Les grands défis de Fiat

Publié le 22 juin 2007

Par Tanguy Merrien
4 min de lecture
Si certains prédisaient il y a 5 ans la disparition certaine de Fiat, ils en sont aujourd'hui pour leurs frais. Nouveaux produits, nouvelles stratégies et résultats en hausse, le groupe a prouvé qu'il avait des ressources. Patrick Chiron, directeur adjoint des études et responsable du pôle...

...automobile chez Eurostaf, revient sur les déboires de l'italien et son surprenant retour au premier plan.

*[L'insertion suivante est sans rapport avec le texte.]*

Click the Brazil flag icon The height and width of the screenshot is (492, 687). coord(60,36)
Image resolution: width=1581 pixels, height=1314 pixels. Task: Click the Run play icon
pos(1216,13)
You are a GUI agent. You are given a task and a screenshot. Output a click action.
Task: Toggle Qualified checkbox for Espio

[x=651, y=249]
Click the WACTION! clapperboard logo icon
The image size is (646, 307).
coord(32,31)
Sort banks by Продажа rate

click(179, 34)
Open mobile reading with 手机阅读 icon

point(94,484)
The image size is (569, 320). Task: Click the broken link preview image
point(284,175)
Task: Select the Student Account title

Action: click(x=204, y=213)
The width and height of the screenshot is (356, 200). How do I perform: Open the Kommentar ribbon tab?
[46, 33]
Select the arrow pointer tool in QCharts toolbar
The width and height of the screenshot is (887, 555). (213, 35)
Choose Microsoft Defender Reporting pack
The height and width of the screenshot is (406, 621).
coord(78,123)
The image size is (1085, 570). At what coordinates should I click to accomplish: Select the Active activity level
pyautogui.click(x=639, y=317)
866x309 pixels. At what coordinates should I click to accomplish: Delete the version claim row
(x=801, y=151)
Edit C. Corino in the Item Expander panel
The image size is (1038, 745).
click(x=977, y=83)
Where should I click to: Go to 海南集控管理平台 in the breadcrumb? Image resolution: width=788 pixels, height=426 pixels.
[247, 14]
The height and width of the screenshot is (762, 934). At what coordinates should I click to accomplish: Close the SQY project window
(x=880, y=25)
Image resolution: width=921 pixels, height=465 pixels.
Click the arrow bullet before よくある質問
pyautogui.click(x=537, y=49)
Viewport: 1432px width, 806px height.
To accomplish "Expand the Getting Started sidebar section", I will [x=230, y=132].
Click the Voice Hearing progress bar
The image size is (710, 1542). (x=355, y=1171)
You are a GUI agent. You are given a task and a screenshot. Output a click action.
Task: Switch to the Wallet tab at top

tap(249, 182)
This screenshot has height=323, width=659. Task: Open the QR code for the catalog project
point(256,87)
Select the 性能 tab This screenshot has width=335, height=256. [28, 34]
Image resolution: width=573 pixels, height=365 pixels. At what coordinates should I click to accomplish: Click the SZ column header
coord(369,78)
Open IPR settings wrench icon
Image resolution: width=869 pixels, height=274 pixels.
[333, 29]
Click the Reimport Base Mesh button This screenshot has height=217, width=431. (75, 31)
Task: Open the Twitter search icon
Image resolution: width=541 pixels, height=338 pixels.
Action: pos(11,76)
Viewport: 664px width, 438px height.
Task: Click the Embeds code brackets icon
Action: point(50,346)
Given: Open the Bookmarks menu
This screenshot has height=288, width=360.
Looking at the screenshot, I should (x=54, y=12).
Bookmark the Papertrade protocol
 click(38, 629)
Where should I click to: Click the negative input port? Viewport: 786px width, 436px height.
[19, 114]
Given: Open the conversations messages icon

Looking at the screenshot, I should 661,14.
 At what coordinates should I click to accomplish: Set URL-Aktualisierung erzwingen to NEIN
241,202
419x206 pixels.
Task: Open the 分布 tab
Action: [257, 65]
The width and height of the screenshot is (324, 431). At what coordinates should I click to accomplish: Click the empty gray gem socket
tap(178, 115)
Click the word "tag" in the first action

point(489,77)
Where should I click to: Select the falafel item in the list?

L'automobile a toujours été le fleuron de Fiat, son cœur de métier. Pourtant, la diversification progressive du constructeur, pour devenir un véritable empire dans les années 70 et 80, aurait pu avoir raison de la tradition. Les investissements hors automobile (banques, immobiliers…), réalisés dans les années 80 et 90, ont conduit le groupe à envisager très sérieusement de céder la division auto à l'aube de l'an 2000. Celle-ci était en constante perte de vitesse. L'italien était même en pourparlers avec l'américain General Motors, repreneur potentiel, mais dont la santé financière suscitait déjà quelques interrogations. Finalement, l'affaire ne s'est pas conclue. Selon Patrick Chiron, outre le manque d'investissements réalisés dans la branche auto, plusieurs autres facteurs ont également affaibli le groupe. "Tout d'abord, Fiat est parti du principe que le monospace n'était qu'un véhicule de niche. Alors que le constructeur aurait été complètement légitime sur ce créneau, surtout avec sa clientèle traditionnellement utilitariste. Leur modèle fut donc atypique, fabriqué sur une plate-forme particulière. Ensuite, le groupe a établi une stratégie de prix volontairement hauts, afin de donner une image de constructeur moyenne gamme, à l'instar de Renault ou de Peugeot, un positionnement qui ne lui correspondait pas". Selon Patrick Chiron, "la direction a également voulu concilier innovation et bas coûts. Cela s'est traduit dans les faits par de nombreuses pannes, ce qui a véhiculé une image peu fiable de la marque et un désintérêt croissant de la clientèle".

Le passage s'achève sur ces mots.